In 1952, Lucille Ball and Vivian Vance spent a half day at the See's Candies store on La Cienega Boulevard in Los Angeles, learning to dip chocolates and work the production line, in preparation for the "Job Switching" episode of I Love Lucy. The episode, which featured Lucy and Ethel getting jobs in a chocolate factory, became one of the most popular in the show's history.

Singer Cher was working at See's in 1962 when she met Sonny Bono; she quit her job to become his housekeeper. In a 1987 Kidsongs video "What I Want to Be", the Kidsongs Kids visit the See's Candies factory during "The Candy Man" song sequence.

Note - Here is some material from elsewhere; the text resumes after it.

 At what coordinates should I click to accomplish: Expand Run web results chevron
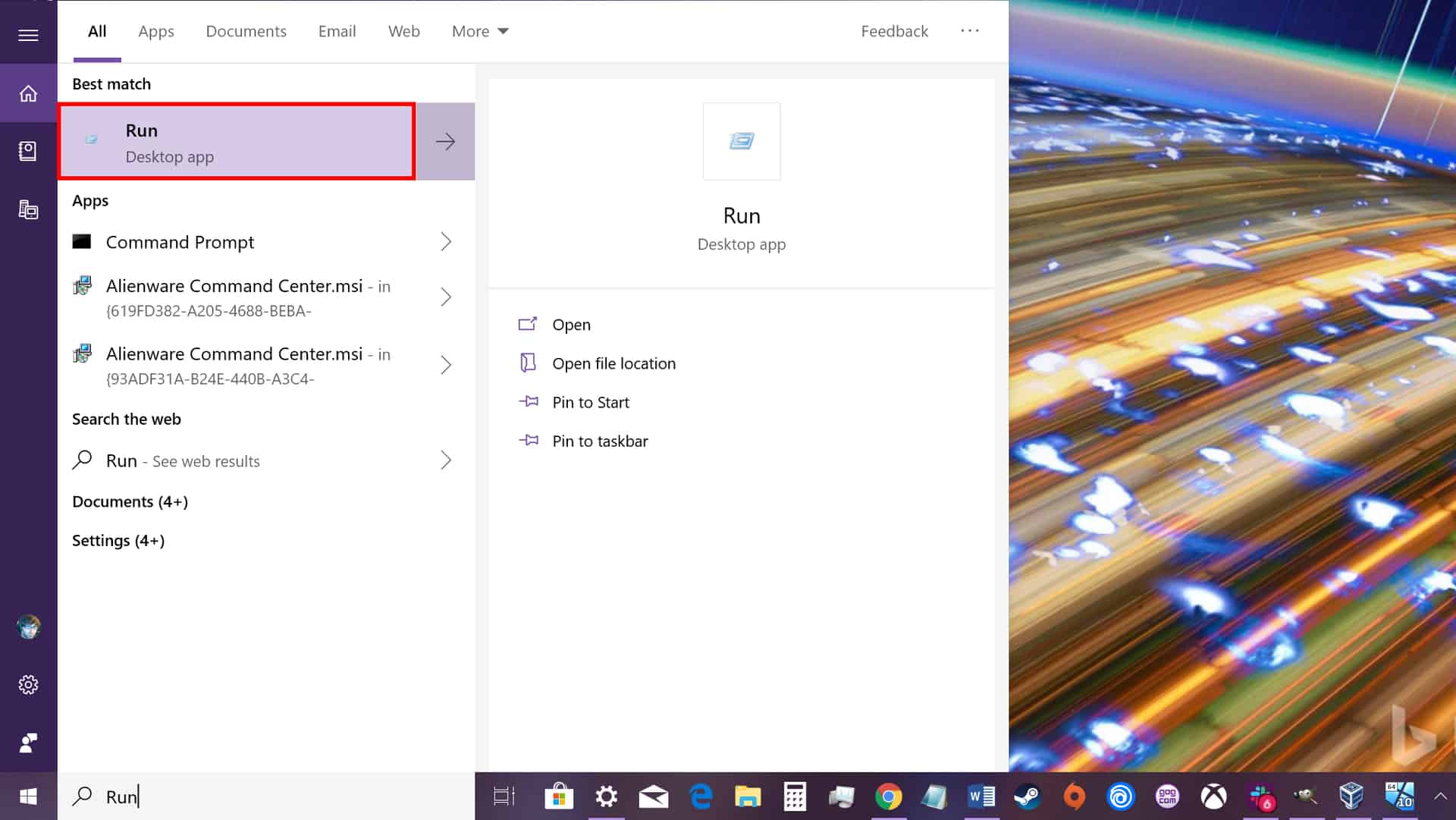pyautogui.click(x=446, y=460)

In 1994, at See's Candies headquarters in South San Francisco, a driver delivering a bulk order of chocolate fell asleep while his truck was hooked up to one of the vats and pumping; the adjacent El Camino Real and Spruce Avenue were flooded with chocolate. Workers had to shovel it away from the storm drains once the fog had cooled it. A factory was visited to research the Sugar Rush sequence for Wreck-It Ralph. See's Candies was featured by Huell Howser in California's Gold Episode 908.

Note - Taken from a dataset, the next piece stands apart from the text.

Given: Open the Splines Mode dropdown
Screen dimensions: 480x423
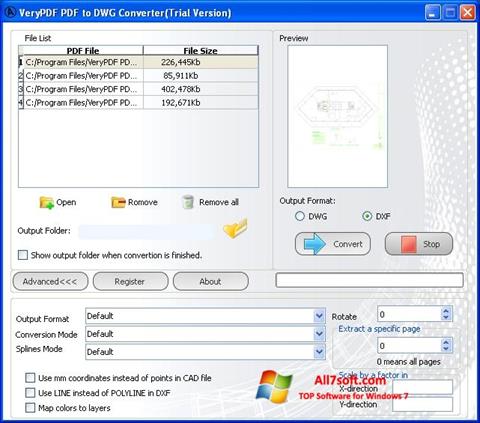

Every year the South San Francisco facility mounts oversized holiday decorations atop its plant for Christmas, Thanksgiving, Valentine's Day, Mothers' Day, and Independence Day. On Mindy Kaling and Lang Fisher's 2020 Netflix show, Never Have I Ever, main character Devi Vishwakumar's mother keeps a cabinet of See's Candies as housewarming/hostess gifts.